The year 2019 could again be a volatile year for the rupee, but the bond market could breathe easy as the Reserve Bank of India (RBI) seems to be willing to support the market with liquidity and rate cuts.
The market is already factoring in a rate cut in February, and there could be more in the coming days. The central bank has already committed to hike its liquidity support for the market by hiking December’s open market operation (OMO), under which it buys bonds from the market, by an additional Rs 100 billion, as well as planning to buy Rs 500 billion of bonds in January. Such support will continue at least till March, it communicated.
Thus, the liquidity support for the whole of fiscal 2018-19 works out to about Rs 2.5 trillion, a massive boost that would put the system in a surplus mode, from deficit of Rs 1 trillion plus.
This move will definitely support bonds and could take the yields down to 7.10 per cent level, from the present 7.3 per cent. “Given the fact that inflation levels are way below RBI’s threshold and also with oil and food prices looking quite low, yields should continue to hunt for slightly lower levels,” says Harihar Krishnamurthy, head of treasury at First Rand Bank.

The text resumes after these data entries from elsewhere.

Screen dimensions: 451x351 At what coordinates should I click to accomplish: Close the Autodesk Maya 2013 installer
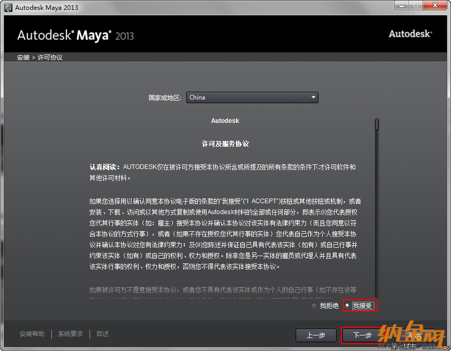click(434, 6)
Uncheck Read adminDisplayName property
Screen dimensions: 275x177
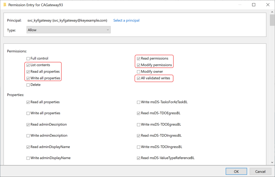(x=28, y=147)
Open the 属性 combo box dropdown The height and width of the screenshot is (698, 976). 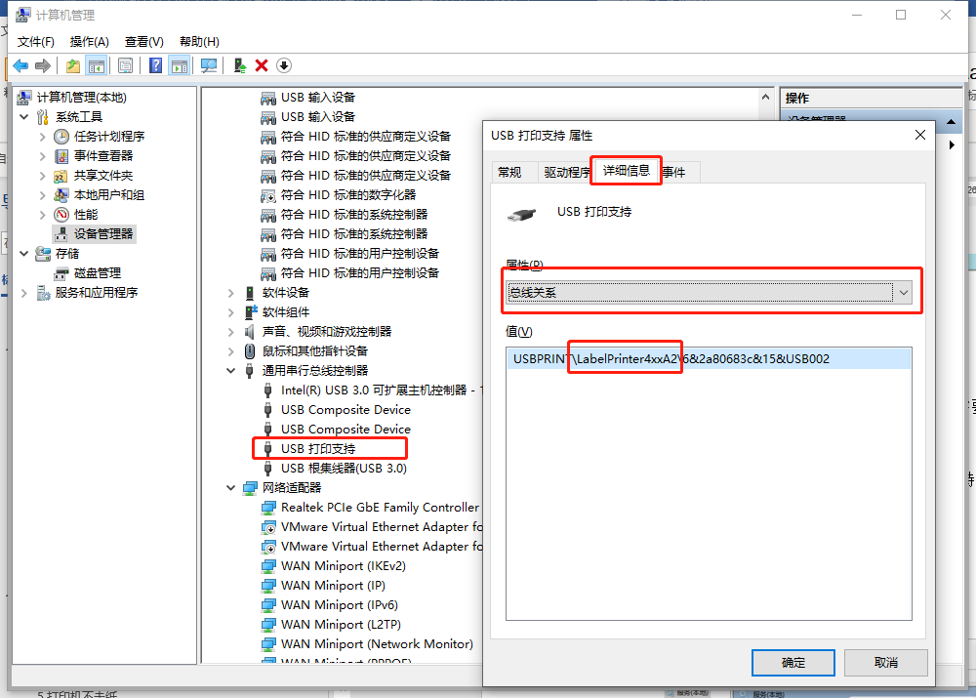(x=904, y=292)
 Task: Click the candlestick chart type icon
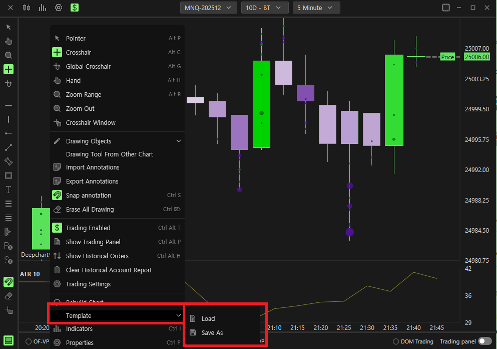pos(27,8)
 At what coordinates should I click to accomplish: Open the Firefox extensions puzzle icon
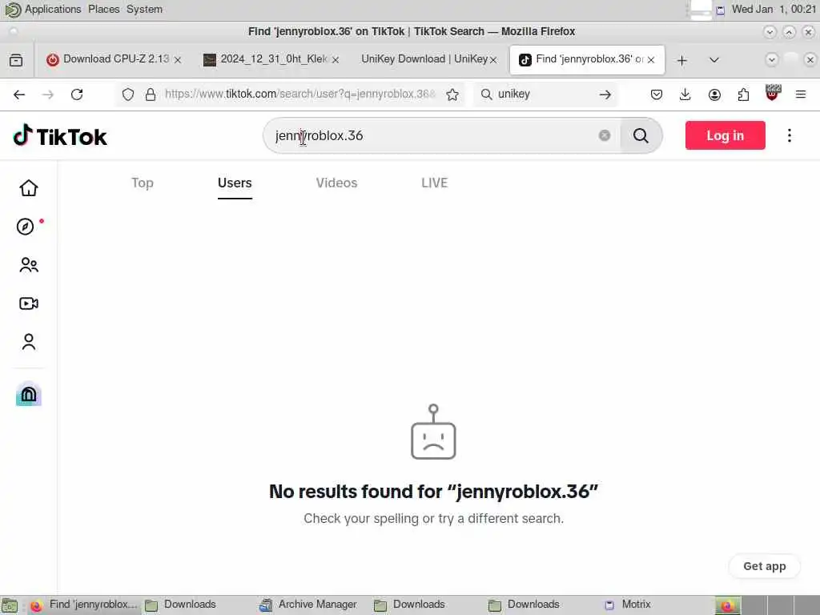(743, 94)
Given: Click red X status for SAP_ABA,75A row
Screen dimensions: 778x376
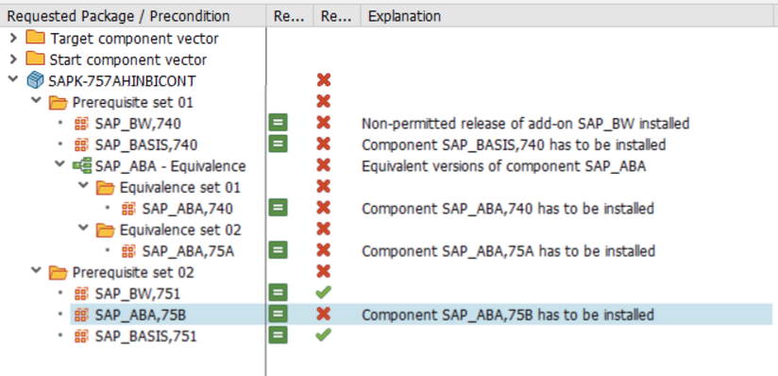Looking at the screenshot, I should coord(324,250).
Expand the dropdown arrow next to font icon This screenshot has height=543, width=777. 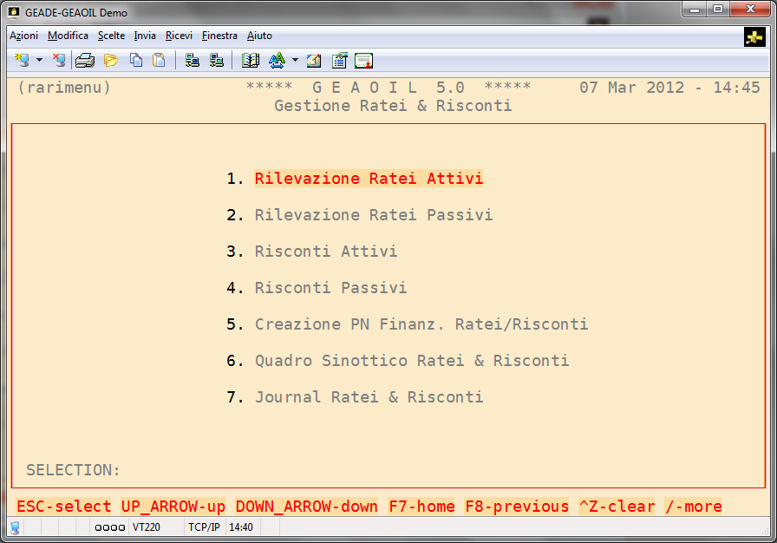click(x=295, y=61)
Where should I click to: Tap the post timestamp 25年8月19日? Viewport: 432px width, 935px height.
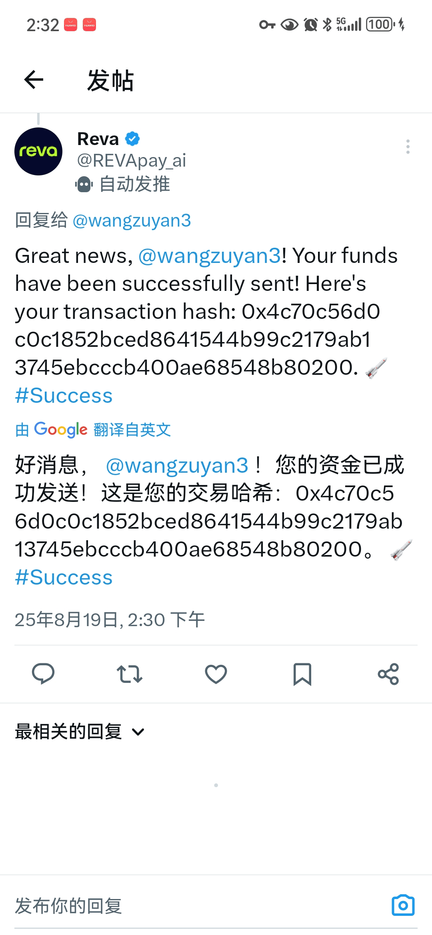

“The ten year yield may fall less compared to one year. Market hopes of a rate cut in February or April should keep the mood positive. If foreign portfolio investors’ (FPIs’) appetite comes back on the back of lower US yields, it will be another positive,” Krishnamurthy says, adding that the market will eventually want to look into the Budget math post general elections that would determine yield trajectory going forward.
However, major central banks in the US, the EU, the UK and Japan will also normalise their balance sheets, which will drain out liquidity and push up global yields. Indian yields will surely get influenced by it.
For the rupee, which depreciated 8.7 per cent in 2018, it could be a difficult year as geopolitical uncertainties still loom large. The dollar may flip-flop, impacting emerging markets currencies too. Local equity flows would directly influence the exchange rate.
“We expect the rupee to be in the range of 69 to 76 a dollar with a bearish bias. We may see significant correction in equity markets since markets in India normally react after a gap in the US as seen historically. Additionally, we see risk aversion stemming due to global tensions, bearish equities and overall growth slowdown,” said Abhishek Goenka, managing director and CEO of IFA Global. The world has also not seen the end of trade wars and a renewed currency war could be in the offing. If there is a persistent pressure on exchange rate, the RBI will be forced to increase its policy rates.
“Rupee weakness will be driven by a global slowdown and financial market stress, trade war and Chinese currency depreciation, FPI outflow from India amongst other emerging markets, and due to policy normalisation by the EU and the US,” said Samir Lodha, managing director, QuantArt Markets Solution.
“Indian markets’ immunity remains low to any external shocks because of weak banking sector, ailing corporate balance sheet, political uncertainty and cost,” Lodha said, adding the rupee could test new low of 78 a dollar in 2019 because of the above factors.